■ Quoted passage ■
════
Utility and beauty

Design is not an abstract thing or an elitist phenomenon. It is inventing objects that improve people’s lives. Even if only from an aesthetic point of view, because we all - each in his or her own way - need some beauty

When I was little, my sister and I did our homework sitting on two red plastic chairs. They were light, glossy and looked like they were made from Lego. They were akin to a toy, something “grown-up” that also knew how to speak to us children. That chair – the 4867 by Joe Colombo for Kartell, from 1965 – is now in the design collection at MoMA in New York. For me it was one of my first contacts with the world of design. And it influenced the way I look at objects, trying to enter into contact with them. To understand them.

Ruben Modigliani - Photo © Valentina Sommariva
Ruben Modigliani – Photo © Valentina Sommariva

Nowadays there is an awareness around this theme that I believe is unprecedented in history, at least in western history. It can be seen in the extraordinary amount of people that an event like Milan Design Week manages to attract; pre-pandemic the numbers exceeded half a million visitors, and in a city of one million and 350 thousand inhabitants the impact is tangible. It is a moment of recall in which the global design community takes stock of the situation, expresses new ideas. It addresses desires (the evolution of taste) and needs (environment and security, to name two of the most current). It is the point of contact between the frontiers of the freest experimentation and an important industry – especially for Italy, where the value of production is around 57 billion euro (2022 data, source FLA).
════
■ Dataset extract ■
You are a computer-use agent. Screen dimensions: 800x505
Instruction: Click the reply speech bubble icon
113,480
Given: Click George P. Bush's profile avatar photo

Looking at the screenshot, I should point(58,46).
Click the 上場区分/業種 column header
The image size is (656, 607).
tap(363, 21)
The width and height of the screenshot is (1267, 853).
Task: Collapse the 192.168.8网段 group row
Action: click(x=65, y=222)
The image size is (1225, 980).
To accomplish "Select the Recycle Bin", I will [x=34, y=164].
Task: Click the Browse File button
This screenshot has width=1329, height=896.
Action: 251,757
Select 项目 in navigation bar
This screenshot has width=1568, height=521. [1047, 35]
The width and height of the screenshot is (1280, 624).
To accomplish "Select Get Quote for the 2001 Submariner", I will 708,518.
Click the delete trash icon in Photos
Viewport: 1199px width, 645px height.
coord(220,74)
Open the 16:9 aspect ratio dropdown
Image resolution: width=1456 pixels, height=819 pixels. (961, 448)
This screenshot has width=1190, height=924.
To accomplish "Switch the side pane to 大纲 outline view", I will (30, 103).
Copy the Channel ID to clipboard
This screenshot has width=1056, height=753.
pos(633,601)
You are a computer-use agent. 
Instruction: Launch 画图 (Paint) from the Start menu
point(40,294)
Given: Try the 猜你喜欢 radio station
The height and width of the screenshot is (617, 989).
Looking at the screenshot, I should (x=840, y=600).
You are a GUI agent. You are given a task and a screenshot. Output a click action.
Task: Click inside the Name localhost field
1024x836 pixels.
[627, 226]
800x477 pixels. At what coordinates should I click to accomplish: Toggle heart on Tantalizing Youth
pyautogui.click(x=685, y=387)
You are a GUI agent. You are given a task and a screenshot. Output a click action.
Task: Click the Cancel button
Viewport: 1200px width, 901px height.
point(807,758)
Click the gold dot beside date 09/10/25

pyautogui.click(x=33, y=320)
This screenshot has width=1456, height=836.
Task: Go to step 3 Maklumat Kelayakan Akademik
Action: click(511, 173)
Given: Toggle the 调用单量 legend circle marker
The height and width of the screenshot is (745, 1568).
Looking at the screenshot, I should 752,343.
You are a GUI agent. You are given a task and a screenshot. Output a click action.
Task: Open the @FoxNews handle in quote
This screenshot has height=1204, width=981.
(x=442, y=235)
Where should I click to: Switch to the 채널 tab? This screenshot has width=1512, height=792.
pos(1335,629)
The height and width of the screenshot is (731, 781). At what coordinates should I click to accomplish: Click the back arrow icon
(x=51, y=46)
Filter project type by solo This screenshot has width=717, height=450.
════
■ Parts of the exercise ■
(1) According to the design essay, how many visitors did Milan Design Week draw before the pandemic?
(2) Extend the design essay past its final sentence, keeping its voice and subject.

■ Response list ■
(1) More than half a million visitors.

(2)
There is more. For the city it is also a way to look at itself through new eyes and think about the future; every edition presents spaces to the pubic that have never been seen before, that open up new perspectives. Even for the many visitors who are not professionals it certainly constitutes a moment in which one’s visual field expands, acquires depth. And becomes experience.

Contemporary design has roots that go back in time. The words of William Morris come to mind, who in 1880 declared: “Have nothing in your houses that you do not know to be useful or believe to be beautiful”. Utility and beauty, two elements that it is the task of design to bring together. Then, now and tomorrow.

PS – Welcome Mia! Our cover also talks about you. Because it is ideas that build the future.